Each entry should be duplicated exactly, with no line missing.

Collected data entries

※

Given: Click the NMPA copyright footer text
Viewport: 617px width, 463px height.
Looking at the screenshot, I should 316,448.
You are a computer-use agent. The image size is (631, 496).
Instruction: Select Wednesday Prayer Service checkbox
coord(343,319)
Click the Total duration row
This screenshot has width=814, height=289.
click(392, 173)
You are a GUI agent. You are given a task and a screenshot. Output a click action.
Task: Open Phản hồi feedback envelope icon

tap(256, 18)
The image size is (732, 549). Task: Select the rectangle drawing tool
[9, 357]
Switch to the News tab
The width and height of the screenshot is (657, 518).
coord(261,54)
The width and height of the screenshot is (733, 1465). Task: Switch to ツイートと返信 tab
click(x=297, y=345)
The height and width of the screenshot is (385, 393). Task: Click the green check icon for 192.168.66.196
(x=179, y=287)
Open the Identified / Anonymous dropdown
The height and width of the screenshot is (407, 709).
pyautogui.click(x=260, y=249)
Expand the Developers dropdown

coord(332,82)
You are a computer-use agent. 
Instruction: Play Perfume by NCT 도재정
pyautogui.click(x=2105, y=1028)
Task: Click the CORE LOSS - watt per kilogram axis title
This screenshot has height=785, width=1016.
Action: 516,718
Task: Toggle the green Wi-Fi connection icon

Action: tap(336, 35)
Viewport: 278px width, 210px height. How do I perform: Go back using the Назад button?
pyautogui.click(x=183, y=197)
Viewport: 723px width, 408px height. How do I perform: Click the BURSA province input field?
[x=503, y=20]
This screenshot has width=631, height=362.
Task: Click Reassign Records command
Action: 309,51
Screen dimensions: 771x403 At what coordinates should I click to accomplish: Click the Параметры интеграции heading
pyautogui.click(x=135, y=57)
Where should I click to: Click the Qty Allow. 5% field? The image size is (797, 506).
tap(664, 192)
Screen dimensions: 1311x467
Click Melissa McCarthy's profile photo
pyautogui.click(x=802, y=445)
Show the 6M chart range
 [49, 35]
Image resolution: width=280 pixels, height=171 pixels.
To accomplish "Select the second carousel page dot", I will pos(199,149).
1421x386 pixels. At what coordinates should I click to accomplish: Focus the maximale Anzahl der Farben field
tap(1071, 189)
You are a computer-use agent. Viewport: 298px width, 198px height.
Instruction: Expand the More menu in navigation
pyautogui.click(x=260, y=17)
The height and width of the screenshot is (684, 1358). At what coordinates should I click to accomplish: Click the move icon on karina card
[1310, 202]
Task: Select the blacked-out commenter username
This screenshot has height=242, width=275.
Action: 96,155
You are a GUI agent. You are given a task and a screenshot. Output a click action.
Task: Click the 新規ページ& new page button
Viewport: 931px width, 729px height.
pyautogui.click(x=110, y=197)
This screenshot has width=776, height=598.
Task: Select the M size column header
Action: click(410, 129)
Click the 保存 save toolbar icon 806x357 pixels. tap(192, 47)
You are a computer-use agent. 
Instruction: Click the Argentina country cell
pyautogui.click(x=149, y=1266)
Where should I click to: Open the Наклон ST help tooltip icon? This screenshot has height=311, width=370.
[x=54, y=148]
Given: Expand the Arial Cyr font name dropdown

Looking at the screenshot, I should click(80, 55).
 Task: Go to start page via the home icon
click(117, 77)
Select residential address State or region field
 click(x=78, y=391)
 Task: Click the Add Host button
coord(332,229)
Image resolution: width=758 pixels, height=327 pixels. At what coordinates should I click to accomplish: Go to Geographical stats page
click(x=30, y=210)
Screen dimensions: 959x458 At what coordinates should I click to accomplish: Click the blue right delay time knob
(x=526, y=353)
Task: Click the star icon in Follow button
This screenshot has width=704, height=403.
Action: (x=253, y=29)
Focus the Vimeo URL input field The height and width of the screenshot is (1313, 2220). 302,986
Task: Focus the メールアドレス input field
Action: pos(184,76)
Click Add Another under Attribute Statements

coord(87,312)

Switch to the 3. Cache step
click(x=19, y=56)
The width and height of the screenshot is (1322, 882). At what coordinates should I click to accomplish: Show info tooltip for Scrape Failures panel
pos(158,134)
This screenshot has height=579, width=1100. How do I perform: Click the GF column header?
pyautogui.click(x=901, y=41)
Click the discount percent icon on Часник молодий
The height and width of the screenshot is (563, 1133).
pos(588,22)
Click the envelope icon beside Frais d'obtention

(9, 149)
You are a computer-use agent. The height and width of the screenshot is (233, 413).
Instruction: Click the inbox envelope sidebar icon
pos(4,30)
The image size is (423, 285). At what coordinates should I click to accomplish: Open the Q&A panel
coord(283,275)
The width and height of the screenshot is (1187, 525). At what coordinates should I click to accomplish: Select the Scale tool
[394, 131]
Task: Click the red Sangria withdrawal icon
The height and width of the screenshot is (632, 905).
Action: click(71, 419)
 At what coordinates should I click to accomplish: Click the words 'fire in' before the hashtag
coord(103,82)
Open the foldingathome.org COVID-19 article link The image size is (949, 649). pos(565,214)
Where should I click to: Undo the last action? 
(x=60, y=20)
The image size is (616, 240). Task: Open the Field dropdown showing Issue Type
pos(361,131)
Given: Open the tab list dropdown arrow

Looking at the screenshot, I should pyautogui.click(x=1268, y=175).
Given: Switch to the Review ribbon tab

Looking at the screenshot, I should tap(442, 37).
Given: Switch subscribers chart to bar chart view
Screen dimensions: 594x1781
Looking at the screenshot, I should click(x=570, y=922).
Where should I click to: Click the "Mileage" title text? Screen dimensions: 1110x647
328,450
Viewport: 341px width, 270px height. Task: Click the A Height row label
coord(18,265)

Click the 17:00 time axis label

※

● **WRITTEN SOLUTION**
Given: Click the NMPA copyright footer text
Viewport: 617px width, 463px height.
Looking at the screenshot, I should 316,448.
You are a computer-use agent. The image size is (631, 496).
Instruction: Select Wednesday Prayer Service checkbox
coord(343,319)
Click the Total duration row
This screenshot has width=814, height=289.
click(392, 173)
You are a GUI agent. You are given a task and a screenshot. Output a click action.
Task: Open Phản hồi feedback envelope icon

tap(256, 18)
The image size is (732, 549). Task: Select the rectangle drawing tool
[9, 357]
Switch to the News tab
The width and height of the screenshot is (657, 518).
coord(261,54)
The width and height of the screenshot is (733, 1465). Task: Switch to ツイートと返信 tab
click(x=297, y=345)
The height and width of the screenshot is (385, 393). Task: Click the green check icon for 192.168.66.196
(x=179, y=287)
Open the Identified / Anonymous dropdown
The height and width of the screenshot is (407, 709).
pyautogui.click(x=260, y=249)
Expand the Developers dropdown

coord(332,82)
You are a computer-use agent. 
Instruction: Play Perfume by NCT 도재정
pyautogui.click(x=2105, y=1028)
Task: Click the CORE LOSS - watt per kilogram axis title
This screenshot has height=785, width=1016.
Action: 516,718
Task: Toggle the green Wi-Fi connection icon

Action: tap(336, 35)
Viewport: 278px width, 210px height. How do I perform: Go back using the Назад button?
pyautogui.click(x=183, y=197)
Viewport: 723px width, 408px height. How do I perform: Click the BURSA province input field?
[x=503, y=20]
This screenshot has width=631, height=362.
Task: Click Reassign Records command
Action: 309,51
Screen dimensions: 771x403 At what coordinates should I click to accomplish: Click the Параметры интеграции heading
pyautogui.click(x=135, y=57)
Where should I click to: Click the Qty Allow. 5% field? The image size is (797, 506).
tap(664, 192)
Screen dimensions: 1311x467
Click Melissa McCarthy's profile photo
pyautogui.click(x=802, y=445)
Show the 6M chart range
 [49, 35]
Image resolution: width=280 pixels, height=171 pixels.
To accomplish "Select the second carousel page dot", I will pos(199,149).
1421x386 pixels. At what coordinates should I click to accomplish: Focus the maximale Anzahl der Farben field
tap(1071, 189)
You are a computer-use agent. Viewport: 298px width, 198px height.
Instruction: Expand the More menu in navigation
pyautogui.click(x=260, y=17)
The height and width of the screenshot is (684, 1358). At what coordinates should I click to accomplish: Click the move icon on karina card
[1310, 202]
Task: Select the blacked-out commenter username
This screenshot has height=242, width=275.
Action: 96,155
You are a GUI agent. You are given a task and a screenshot. Output a click action.
Task: Click the 新規ページ& new page button
Viewport: 931px width, 729px height.
pyautogui.click(x=110, y=197)
This screenshot has width=776, height=598.
Task: Select the M size column header
Action: click(410, 129)
Click the 保存 save toolbar icon 806x357 pixels. tap(192, 47)
You are a computer-use agent. 
Instruction: Click the Argentina country cell
pyautogui.click(x=149, y=1266)
Where should I click to: Open the Наклон ST help tooltip icon? This screenshot has height=311, width=370.
[x=54, y=148]
Given: Expand the Arial Cyr font name dropdown

Looking at the screenshot, I should click(80, 55).
 Task: Go to start page via the home icon
click(117, 77)
Select residential address State or region field
 click(x=78, y=391)
 Task: Click the Add Host button
coord(332,229)
Image resolution: width=758 pixels, height=327 pixels. At what coordinates should I click to accomplish: Go to Geographical stats page
click(x=30, y=210)
Screen dimensions: 959x458 At what coordinates should I click to accomplish: Click the blue right delay time knob
(x=526, y=353)
Task: Click the star icon in Follow button
This screenshot has width=704, height=403.
Action: (x=253, y=29)
Focus the Vimeo URL input field The height and width of the screenshot is (1313, 2220). 302,986
Task: Focus the メールアドレス input field
Action: pos(184,76)
Click Add Another under Attribute Statements

coord(87,312)

Switch to the 3. Cache step
click(x=19, y=56)
The width and height of the screenshot is (1322, 882). At what coordinates should I click to accomplish: Show info tooltip for Scrape Failures panel
pos(158,134)
This screenshot has height=579, width=1100. How do I perform: Click the GF column header?
pyautogui.click(x=901, y=41)
Click the discount percent icon on Часник молодий
The height and width of the screenshot is (563, 1133).
pos(588,22)
Click the envelope icon beside Frais d'obtention

(9, 149)
You are a computer-use agent. The height and width of the screenshot is (233, 413).
Instruction: Click the inbox envelope sidebar icon
pos(4,30)
The image size is (423, 285). At what coordinates should I click to accomplish: Open the Q&A panel
coord(283,275)
The width and height of the screenshot is (1187, 525). At what coordinates should I click to accomplish: Select the Scale tool
[394, 131]
Task: Click the red Sangria withdrawal icon
The height and width of the screenshot is (632, 905).
Action: click(71, 419)
 At what coordinates should I click to accomplish: Click the words 'fire in' before the hashtag
coord(103,82)
Open the foldingathome.org COVID-19 article link The image size is (949, 649). pos(565,214)
Where should I click to: Undo the last action? 
(x=60, y=20)
The image size is (616, 240). Task: Open the Field dropdown showing Issue Type
pos(361,131)
Given: Open the tab list dropdown arrow

Looking at the screenshot, I should pyautogui.click(x=1268, y=175).
Given: Switch to the Review ribbon tab

Looking at the screenshot, I should tap(442, 37).
Given: Switch subscribers chart to bar chart view
Screen dimensions: 594x1781
Looking at the screenshot, I should click(x=570, y=922).
Where should I click to: Click the "Mileage" title text? Screen dimensions: 1110x647
328,450
Viewport: 341px width, 270px height. Task: Click the A Height row label
coord(18,265)

Click the 17:00 time axis label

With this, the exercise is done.